This topic explains how create custom attributes for regions and entries in VMware Tanzu GemFire.
Use custom attributes to store information related to your region or its entries in your cache. These attributes are only visible to the local application and are not distributed.
You can define custom user attributes so you can associate data with the region or entry and retrieve it later. Unlike the other configuration settings, these attributes are used only by your application.
Note: User attributes are not distributed.
Object
with your attribute definitions.Attach the object to the region or to an entry:
Region.setUserAttribute(userAttributeObject)
Region.getEntry(key).setUserAttribute(userAttributeObject)
Get the attribute value:
Region.getUserAttribute()
Region.getEntry(key).getUserAttribute()
This example stores attributes for later retrieval by a cache writer.

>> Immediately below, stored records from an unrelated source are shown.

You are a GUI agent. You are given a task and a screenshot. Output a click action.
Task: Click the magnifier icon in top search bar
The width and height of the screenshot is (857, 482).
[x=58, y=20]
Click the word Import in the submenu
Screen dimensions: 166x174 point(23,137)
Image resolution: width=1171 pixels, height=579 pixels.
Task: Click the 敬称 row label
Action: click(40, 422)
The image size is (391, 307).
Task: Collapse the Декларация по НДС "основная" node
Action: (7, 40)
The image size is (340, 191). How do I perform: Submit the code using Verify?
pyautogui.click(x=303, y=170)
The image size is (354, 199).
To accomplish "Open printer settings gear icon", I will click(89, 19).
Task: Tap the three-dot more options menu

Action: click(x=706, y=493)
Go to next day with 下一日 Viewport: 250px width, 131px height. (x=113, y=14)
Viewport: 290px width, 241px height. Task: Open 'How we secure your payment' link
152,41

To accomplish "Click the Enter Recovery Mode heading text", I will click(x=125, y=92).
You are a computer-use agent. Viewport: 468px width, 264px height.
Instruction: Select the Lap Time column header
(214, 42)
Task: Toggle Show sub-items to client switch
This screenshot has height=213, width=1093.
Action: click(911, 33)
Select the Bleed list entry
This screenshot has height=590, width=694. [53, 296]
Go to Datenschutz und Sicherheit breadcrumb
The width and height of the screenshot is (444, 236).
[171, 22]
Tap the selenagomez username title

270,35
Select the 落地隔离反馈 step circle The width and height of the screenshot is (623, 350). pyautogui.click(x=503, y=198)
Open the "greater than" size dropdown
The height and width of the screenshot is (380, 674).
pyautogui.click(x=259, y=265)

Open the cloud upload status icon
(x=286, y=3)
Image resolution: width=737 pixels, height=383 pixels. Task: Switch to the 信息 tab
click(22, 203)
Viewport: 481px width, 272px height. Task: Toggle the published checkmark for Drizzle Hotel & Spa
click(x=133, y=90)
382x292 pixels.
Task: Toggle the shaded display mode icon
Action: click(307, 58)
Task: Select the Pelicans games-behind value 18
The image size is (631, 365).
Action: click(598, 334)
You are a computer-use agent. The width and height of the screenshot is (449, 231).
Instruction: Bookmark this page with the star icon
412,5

// Attach a user attribute to a Region with database info for table portfolio
Object myAttribute = "portfolio";
final Region portfolios =
new RegionFactory().setCacheWriter(new PortfolioDBWriter()).create("Portfolios");
Portfolios.setUserAttribute(myAttribute);
//Implement a cache writer that reads the user attribute setting
public class PortfolioDBWriter extends CacheWriterAdapter {
public void beforeCreate(RegionEvent event) {
table = (String)event.getRegion().getUserAttribute();
// update database table using name from attribute
...
}
}
User attributes are not distributed to other processes, so if you need to define each attribute in every process that uses the region or entry. You need to update every instance of the region separately. User attributes are not stored to disk for region persistence or overflow, so they cannot be recovered to reinitialize the region.
If your application requires features not supported by user attributes, an alternative is to create a separate region to hold this data instead. For instance, a region, AttributesRegion, defined by you, could use region names as keys and the user attributes as values. Changes to AttributesRegion would be distributed to other processes, and you could configure the region for persistence or overflow if needed.